Exactly as given, write out all the entries again.

───

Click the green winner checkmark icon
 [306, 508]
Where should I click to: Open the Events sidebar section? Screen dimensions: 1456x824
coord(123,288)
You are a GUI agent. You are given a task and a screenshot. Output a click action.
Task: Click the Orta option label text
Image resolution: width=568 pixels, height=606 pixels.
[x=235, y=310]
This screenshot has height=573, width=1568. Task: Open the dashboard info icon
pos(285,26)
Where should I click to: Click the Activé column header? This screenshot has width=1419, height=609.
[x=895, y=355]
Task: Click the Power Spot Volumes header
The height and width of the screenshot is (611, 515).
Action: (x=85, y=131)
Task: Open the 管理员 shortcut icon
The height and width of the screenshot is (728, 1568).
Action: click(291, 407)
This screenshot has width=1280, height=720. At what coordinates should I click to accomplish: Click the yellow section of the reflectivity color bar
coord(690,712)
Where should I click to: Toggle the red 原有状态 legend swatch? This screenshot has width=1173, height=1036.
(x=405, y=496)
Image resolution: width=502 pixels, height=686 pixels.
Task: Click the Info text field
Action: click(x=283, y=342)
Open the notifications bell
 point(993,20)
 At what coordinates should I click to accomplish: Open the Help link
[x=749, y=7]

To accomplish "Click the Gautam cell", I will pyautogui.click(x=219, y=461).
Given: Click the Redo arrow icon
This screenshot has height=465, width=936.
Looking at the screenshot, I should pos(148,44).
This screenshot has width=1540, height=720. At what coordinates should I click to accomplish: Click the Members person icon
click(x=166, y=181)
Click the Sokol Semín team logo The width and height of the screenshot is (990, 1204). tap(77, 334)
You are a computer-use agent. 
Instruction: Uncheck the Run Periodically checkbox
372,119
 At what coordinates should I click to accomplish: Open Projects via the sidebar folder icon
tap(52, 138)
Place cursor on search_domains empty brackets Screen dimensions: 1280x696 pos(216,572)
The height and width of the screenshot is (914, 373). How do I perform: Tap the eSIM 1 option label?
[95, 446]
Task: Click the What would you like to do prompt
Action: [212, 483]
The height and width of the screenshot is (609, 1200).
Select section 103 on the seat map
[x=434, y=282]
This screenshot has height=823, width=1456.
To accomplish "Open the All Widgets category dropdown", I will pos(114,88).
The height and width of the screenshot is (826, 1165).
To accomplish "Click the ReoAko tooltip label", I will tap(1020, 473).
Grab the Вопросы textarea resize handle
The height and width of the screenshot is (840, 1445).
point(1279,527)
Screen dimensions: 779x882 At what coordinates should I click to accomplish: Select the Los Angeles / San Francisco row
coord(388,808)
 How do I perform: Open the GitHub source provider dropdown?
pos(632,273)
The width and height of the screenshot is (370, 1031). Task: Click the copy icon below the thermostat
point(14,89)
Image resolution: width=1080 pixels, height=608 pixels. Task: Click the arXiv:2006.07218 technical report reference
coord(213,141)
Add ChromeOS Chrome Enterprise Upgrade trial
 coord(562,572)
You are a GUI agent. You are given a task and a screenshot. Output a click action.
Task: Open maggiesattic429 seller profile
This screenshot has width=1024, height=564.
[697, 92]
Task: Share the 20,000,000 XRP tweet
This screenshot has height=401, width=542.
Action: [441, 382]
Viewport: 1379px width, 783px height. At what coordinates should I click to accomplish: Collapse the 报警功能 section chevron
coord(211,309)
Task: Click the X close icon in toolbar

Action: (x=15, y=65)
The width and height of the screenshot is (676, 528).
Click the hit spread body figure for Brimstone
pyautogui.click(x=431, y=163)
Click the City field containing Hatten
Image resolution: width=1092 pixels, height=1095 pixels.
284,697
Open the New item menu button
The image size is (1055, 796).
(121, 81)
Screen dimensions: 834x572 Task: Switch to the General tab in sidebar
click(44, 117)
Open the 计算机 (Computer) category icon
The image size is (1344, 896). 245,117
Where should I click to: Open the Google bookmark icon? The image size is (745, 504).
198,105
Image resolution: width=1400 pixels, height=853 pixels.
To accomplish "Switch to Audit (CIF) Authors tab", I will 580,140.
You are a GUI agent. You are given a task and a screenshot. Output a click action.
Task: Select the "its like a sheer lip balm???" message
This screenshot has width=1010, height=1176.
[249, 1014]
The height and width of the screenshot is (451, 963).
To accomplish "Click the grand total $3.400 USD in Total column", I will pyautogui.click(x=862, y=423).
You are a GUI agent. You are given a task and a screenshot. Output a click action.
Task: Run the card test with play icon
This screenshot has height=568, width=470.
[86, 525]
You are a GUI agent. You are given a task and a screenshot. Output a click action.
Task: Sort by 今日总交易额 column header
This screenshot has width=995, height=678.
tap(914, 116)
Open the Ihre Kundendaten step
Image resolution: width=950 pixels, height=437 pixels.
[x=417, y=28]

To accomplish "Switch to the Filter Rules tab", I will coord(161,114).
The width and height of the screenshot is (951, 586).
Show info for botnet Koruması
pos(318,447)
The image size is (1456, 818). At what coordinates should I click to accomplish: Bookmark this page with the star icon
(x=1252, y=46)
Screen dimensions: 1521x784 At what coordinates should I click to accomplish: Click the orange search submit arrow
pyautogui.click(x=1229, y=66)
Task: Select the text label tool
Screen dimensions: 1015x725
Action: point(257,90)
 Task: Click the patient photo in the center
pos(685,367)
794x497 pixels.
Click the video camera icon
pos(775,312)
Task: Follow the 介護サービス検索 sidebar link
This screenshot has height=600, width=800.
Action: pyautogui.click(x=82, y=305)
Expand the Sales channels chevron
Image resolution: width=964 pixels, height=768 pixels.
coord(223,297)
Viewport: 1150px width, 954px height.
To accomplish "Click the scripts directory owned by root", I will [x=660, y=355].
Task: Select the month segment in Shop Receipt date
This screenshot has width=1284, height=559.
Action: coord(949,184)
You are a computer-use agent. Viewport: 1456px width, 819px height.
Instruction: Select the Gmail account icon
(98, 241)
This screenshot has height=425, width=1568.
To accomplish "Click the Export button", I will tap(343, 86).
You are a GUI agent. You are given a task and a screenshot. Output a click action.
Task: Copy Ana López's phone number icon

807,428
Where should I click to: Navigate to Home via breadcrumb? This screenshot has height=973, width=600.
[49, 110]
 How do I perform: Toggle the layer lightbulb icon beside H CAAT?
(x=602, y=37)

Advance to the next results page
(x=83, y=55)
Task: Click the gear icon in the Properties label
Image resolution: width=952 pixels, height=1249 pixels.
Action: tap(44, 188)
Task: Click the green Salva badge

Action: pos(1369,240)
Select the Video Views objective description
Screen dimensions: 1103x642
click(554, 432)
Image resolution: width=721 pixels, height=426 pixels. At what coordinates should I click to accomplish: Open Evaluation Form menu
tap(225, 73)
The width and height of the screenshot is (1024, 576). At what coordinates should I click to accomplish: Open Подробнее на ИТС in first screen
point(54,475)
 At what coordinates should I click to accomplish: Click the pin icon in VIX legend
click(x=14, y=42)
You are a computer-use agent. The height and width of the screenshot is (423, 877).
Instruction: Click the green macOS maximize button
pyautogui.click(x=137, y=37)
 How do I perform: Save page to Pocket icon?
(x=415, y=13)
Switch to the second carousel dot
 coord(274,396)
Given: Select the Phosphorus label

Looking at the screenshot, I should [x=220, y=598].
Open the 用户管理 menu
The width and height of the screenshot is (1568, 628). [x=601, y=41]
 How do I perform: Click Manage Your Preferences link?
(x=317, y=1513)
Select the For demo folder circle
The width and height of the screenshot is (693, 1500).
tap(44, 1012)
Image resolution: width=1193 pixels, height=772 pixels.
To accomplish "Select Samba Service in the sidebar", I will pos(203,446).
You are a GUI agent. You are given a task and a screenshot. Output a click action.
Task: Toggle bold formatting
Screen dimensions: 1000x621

───

#### EXERCISE SOLUTION:
Click the green winner checkmark icon
 [306, 508]
Where should I click to: Open the Events sidebar section? Screen dimensions: 1456x824
coord(123,288)
You are a GUI agent. You are given a task and a screenshot. Output a click action.
Task: Click the Orta option label text
Image resolution: width=568 pixels, height=606 pixels.
[x=235, y=310]
This screenshot has height=573, width=1568. Task: Open the dashboard info icon
pos(285,26)
Where should I click to: Click the Activé column header? This screenshot has width=1419, height=609.
[x=895, y=355]
Task: Click the Power Spot Volumes header
The height and width of the screenshot is (611, 515).
Action: (x=85, y=131)
Task: Open the 管理员 shortcut icon
The height and width of the screenshot is (728, 1568).
Action: click(291, 407)
This screenshot has width=1280, height=720. At what coordinates should I click to accomplish: Click the yellow section of the reflectivity color bar
coord(690,712)
Where should I click to: Toggle the red 原有状态 legend swatch? This screenshot has width=1173, height=1036.
(x=405, y=496)
Image resolution: width=502 pixels, height=686 pixels.
Task: Click the Info text field
Action: click(x=283, y=342)
Open the notifications bell
 point(993,20)
 At what coordinates should I click to accomplish: Open the Help link
[x=749, y=7]

To accomplish "Click the Gautam cell", I will pyautogui.click(x=219, y=461).
Given: Click the Redo arrow icon
This screenshot has height=465, width=936.
Looking at the screenshot, I should pos(148,44).
This screenshot has width=1540, height=720. At what coordinates should I click to accomplish: Click the Members person icon
click(x=166, y=181)
Click the Sokol Semín team logo The width and height of the screenshot is (990, 1204). tap(77, 334)
You are a computer-use agent. 
Instruction: Uncheck the Run Periodically checkbox
372,119
 At what coordinates should I click to accomplish: Open Projects via the sidebar folder icon
tap(52, 138)
Place cursor on search_domains empty brackets Screen dimensions: 1280x696 pos(216,572)
The height and width of the screenshot is (914, 373). How do I perform: Tap the eSIM 1 option label?
[95, 446]
Task: Click the What would you like to do prompt
Action: [212, 483]
The height and width of the screenshot is (609, 1200).
Select section 103 on the seat map
[x=434, y=282]
This screenshot has height=823, width=1456.
To accomplish "Open the All Widgets category dropdown", I will pos(114,88).
The height and width of the screenshot is (826, 1165).
To accomplish "Click the ReoAko tooltip label", I will tap(1020, 473).
Grab the Вопросы textarea resize handle
The height and width of the screenshot is (840, 1445).
point(1279,527)
Screen dimensions: 779x882 At what coordinates should I click to accomplish: Select the Los Angeles / San Francisco row
coord(388,808)
 How do I perform: Open the GitHub source provider dropdown?
pos(632,273)
The width and height of the screenshot is (370, 1031). Task: Click the copy icon below the thermostat
point(14,89)
Image resolution: width=1080 pixels, height=608 pixels. Task: Click the arXiv:2006.07218 technical report reference
coord(213,141)
Add ChromeOS Chrome Enterprise Upgrade trial
 coord(562,572)
You are a GUI agent. You are given a task and a screenshot. Output a click action.
Task: Open maggiesattic429 seller profile
This screenshot has width=1024, height=564.
[697, 92]
Task: Share the 20,000,000 XRP tweet
This screenshot has height=401, width=542.
Action: [441, 382]
Viewport: 1379px width, 783px height. At what coordinates should I click to accomplish: Collapse the 报警功能 section chevron
coord(211,309)
Task: Click the X close icon in toolbar

Action: (x=15, y=65)
The width and height of the screenshot is (676, 528).
Click the hit spread body figure for Brimstone
pyautogui.click(x=431, y=163)
Click the City field containing Hatten
Image resolution: width=1092 pixels, height=1095 pixels.
284,697
Open the New item menu button
The image size is (1055, 796).
(121, 81)
Screen dimensions: 834x572 Task: Switch to the General tab in sidebar
click(44, 117)
Open the 计算机 (Computer) category icon
The image size is (1344, 896). 245,117
Where should I click to: Open the Google bookmark icon? The image size is (745, 504).
198,105
Image resolution: width=1400 pixels, height=853 pixels.
To accomplish "Switch to Audit (CIF) Authors tab", I will 580,140.
You are a GUI agent. You are given a task and a screenshot. Output a click action.
Task: Select the "its like a sheer lip balm???" message
This screenshot has width=1010, height=1176.
[249, 1014]
The height and width of the screenshot is (451, 963).
To accomplish "Click the grand total $3.400 USD in Total column", I will pyautogui.click(x=862, y=423).
You are a GUI agent. You are given a task and a screenshot. Output a click action.
Task: Run the card test with play icon
This screenshot has height=568, width=470.
[86, 525]
You are a GUI agent. You are given a task and a screenshot. Output a click action.
Task: Sort by 今日总交易额 column header
This screenshot has width=995, height=678.
tap(914, 116)
Open the Ihre Kundendaten step
Image resolution: width=950 pixels, height=437 pixels.
[x=417, y=28]

To accomplish "Switch to the Filter Rules tab", I will coord(161,114).
The width and height of the screenshot is (951, 586).
Show info for botnet Koruması
pos(318,447)
The image size is (1456, 818). At what coordinates should I click to accomplish: Bookmark this page with the star icon
(x=1252, y=46)
Screen dimensions: 1521x784 At what coordinates should I click to accomplish: Click the orange search submit arrow
pyautogui.click(x=1229, y=66)
Task: Select the text label tool
Screen dimensions: 1015x725
Action: point(257,90)
 Task: Click the patient photo in the center
pos(685,367)
794x497 pixels.
Click the video camera icon
pos(775,312)
Task: Follow the 介護サービス検索 sidebar link
This screenshot has height=600, width=800.
Action: pyautogui.click(x=82, y=305)
Expand the Sales channels chevron
Image resolution: width=964 pixels, height=768 pixels.
coord(223,297)
Viewport: 1150px width, 954px height.
To accomplish "Click the scripts directory owned by root", I will [x=660, y=355].
Task: Select the month segment in Shop Receipt date
This screenshot has width=1284, height=559.
Action: coord(949,184)
You are a computer-use agent. Viewport: 1456px width, 819px height.
Instruction: Select the Gmail account icon
(98, 241)
This screenshot has height=425, width=1568.
To accomplish "Click the Export button", I will tap(343, 86).
You are a GUI agent. You are given a task and a screenshot. Output a click action.
Task: Copy Ana López's phone number icon

807,428
Where should I click to: Navigate to Home via breadcrumb? This screenshot has height=973, width=600.
[49, 110]
 How do I perform: Toggle the layer lightbulb icon beside H CAAT?
(x=602, y=37)

Advance to the next results page
(x=83, y=55)
Task: Click the gear icon in the Properties label
Image resolution: width=952 pixels, height=1249 pixels.
Action: tap(44, 188)
Task: Click the green Salva badge

Action: pos(1369,240)
Select the Video Views objective description
Screen dimensions: 1103x642
click(554, 432)
Image resolution: width=721 pixels, height=426 pixels. At what coordinates should I click to accomplish: Open Evaluation Form menu
tap(225, 73)
The width and height of the screenshot is (1024, 576). At what coordinates should I click to accomplish: Open Подробнее на ИТС in first screen
point(54,475)
 At what coordinates should I click to accomplish: Click the pin icon in VIX legend
click(x=14, y=42)
You are a computer-use agent. The height and width of the screenshot is (423, 877).
Instruction: Click the green macOS maximize button
pyautogui.click(x=137, y=37)
 How do I perform: Save page to Pocket icon?
(x=415, y=13)
Switch to the second carousel dot
 coord(274,396)
Given: Select the Phosphorus label

Looking at the screenshot, I should [x=220, y=598].
Open the 用户管理 menu
The width and height of the screenshot is (1568, 628). [x=601, y=41]
 How do I perform: Click Manage Your Preferences link?
(x=317, y=1513)
Select the For demo folder circle
The width and height of the screenshot is (693, 1500).
tap(44, 1012)
Image resolution: width=1193 pixels, height=772 pixels.
To accomplish "Select Samba Service in the sidebar", I will pos(203,446).
You are a GUI agent. You are given a task and a screenshot. Output a click action.
Task: Toggle bold formatting
Screen dimensions: 1000x621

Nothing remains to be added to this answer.